I am convinced that the Ragusea chef knife is made by the same people as the Babish knife (which I own). This means 2 things to me. 1 it is absolutely worth the sticker price and 2 I can get the Babish knife for 1/3 the price. I am probably going to get it but I have to convince myself.
The recipe for these yeasted doughnuts remind me of traditional russian perogi. They are not the boiled stuff you buy at the super market, in russian we call them vareniki because they are boiled (varit') but baked or fried. Perogi traditionally uses yeasted, slightly sweatened dough for a lot of recipies, and puff pastries are actually quite a recent addition to eastern European cuisines. They have the practical benefit of being easier to transport than western style pies because this pastry can tolerate a lot more abuse.
owns a donut shop but doesn't understand his 'secret trick' is called letting the dough rest which is like marinating ur meat. the longer it rests, the more flavour and even darker crust/outter. but its fair bc adding rested dough will definitely add more flavour
When I lived in Chicago the "old fashioned" (lower oil temperature -> jagged edges) style was very popular. Now I'm in Boston and I literally cannot find one of those anywhere. Can you explain this regional preference/tendency?

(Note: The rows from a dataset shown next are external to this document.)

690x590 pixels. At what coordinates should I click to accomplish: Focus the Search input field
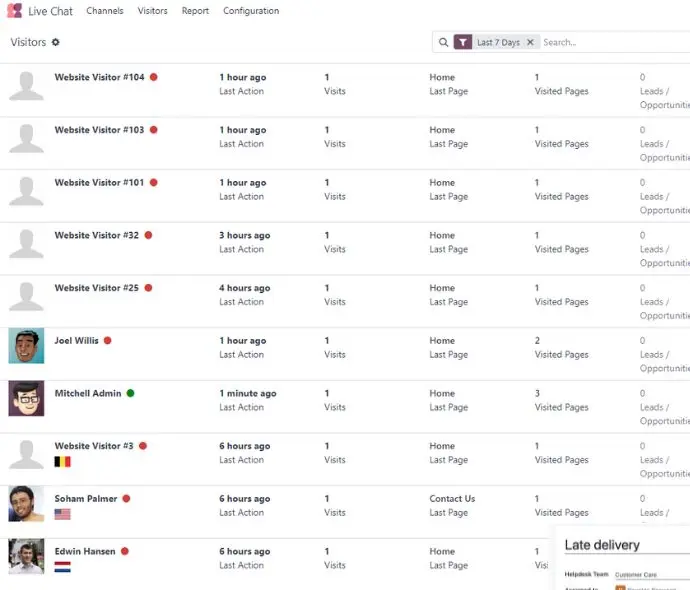(x=615, y=42)
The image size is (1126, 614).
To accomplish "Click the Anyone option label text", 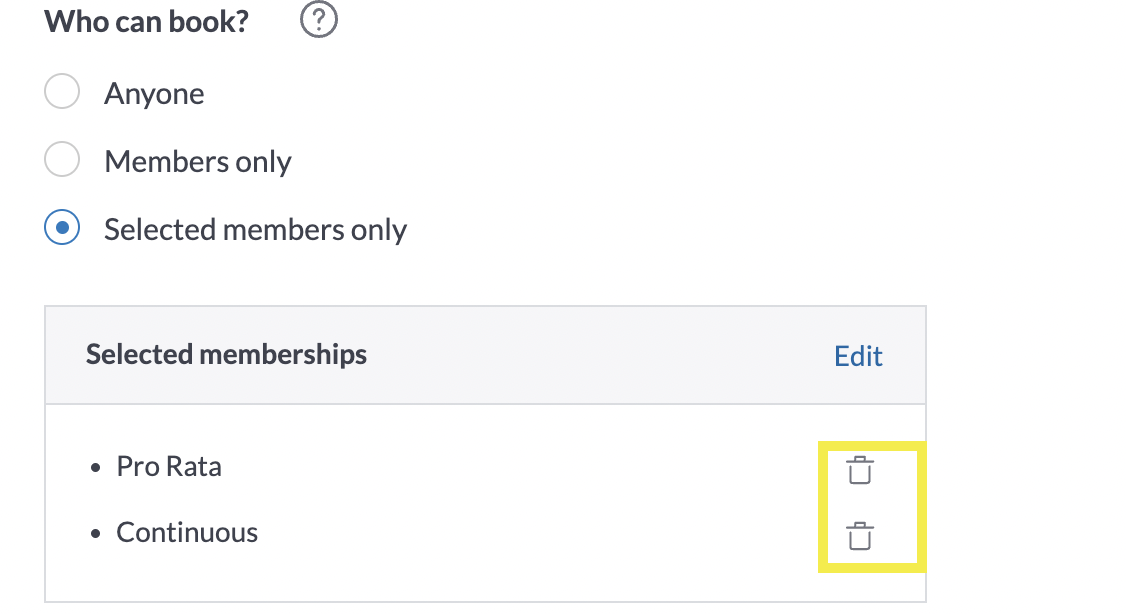I will [154, 94].
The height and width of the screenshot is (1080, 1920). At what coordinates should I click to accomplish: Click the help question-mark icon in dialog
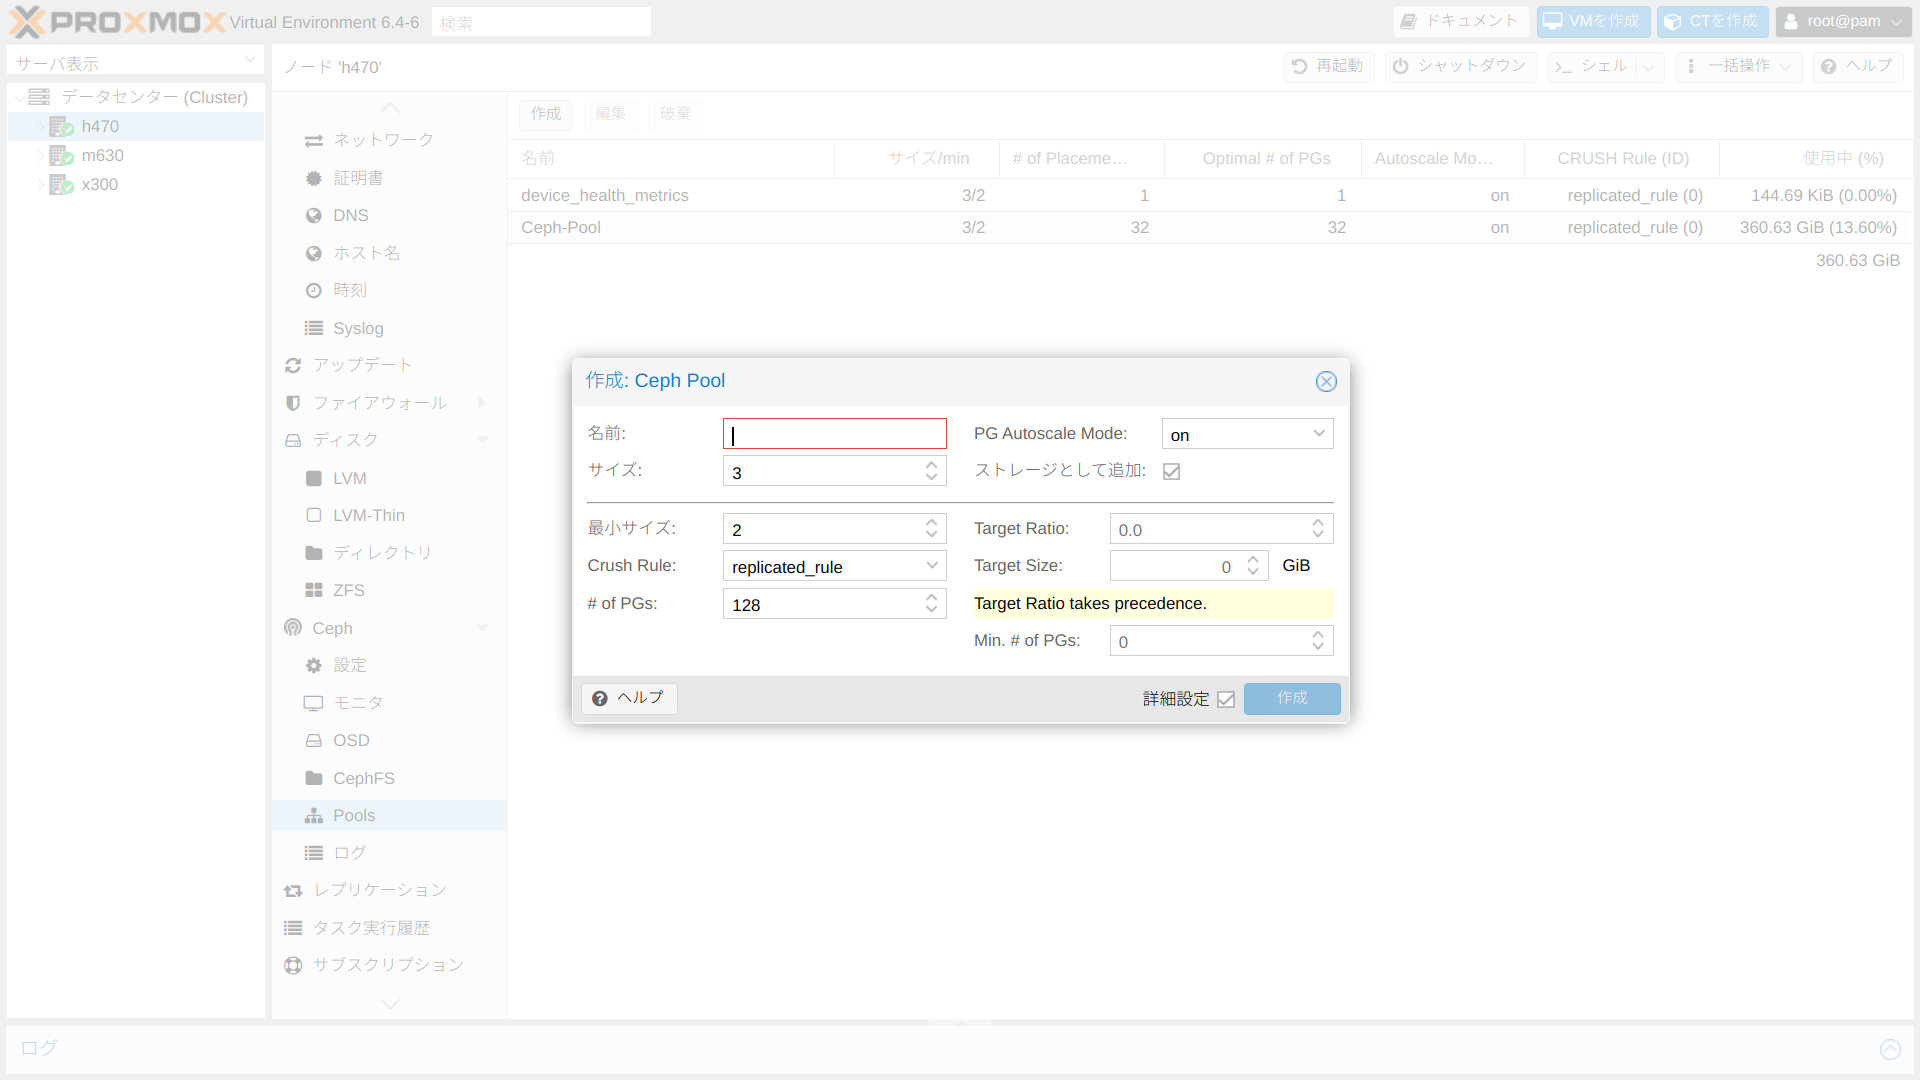(600, 699)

There's a special name for those donut holes in vancouver, Canada. I remember getting a few on a trip there years ago. Does anyone know what the name is,?

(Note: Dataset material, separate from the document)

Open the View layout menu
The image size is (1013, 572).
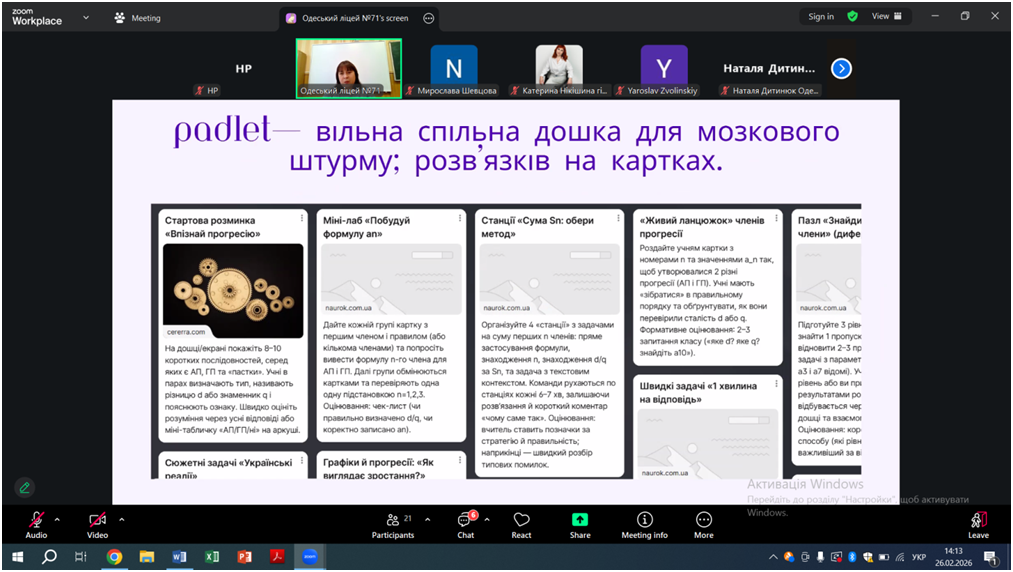click(886, 17)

Definitely a yeasted donut person myself. Its so hard to find a good one where I live, but its always worth it when I do. Unlike cake donuts, which are always underwhelming IMO
Huh, I've never heard that jagged donut called old-fashioned (always called a sour cream everywhere I've seen them), the fully smooth cake donut is what's referred to as "old-fashioned" here.
It's bizarre to me when yeasted products are referred to as "special and artisanal". After all, it's just instant yeast (fresh yeast is also instand yeast, just in a different form). It's still relatively quick to make, the fermentation is around 2 hours or so. I make fully sourdough doughnuts. THOSE are the real artisanal, boutique that take a huge amount of time and effort. If you make sourdough bread and you never made sourdough doughnuts, you're missing out, try it out.
Hi Adam. Would you kindly consider making a homemade guide for asian style soft bread? Like japanese milk bread, or Cantonese style sausage bun? Would love to see your approach for those recipes
Always been a big fan of the yeast doughnuts, lot airier, less fatty tasting, and they usually have minimal frosting on top. I dont really like a doughnut that is more sugar than dough.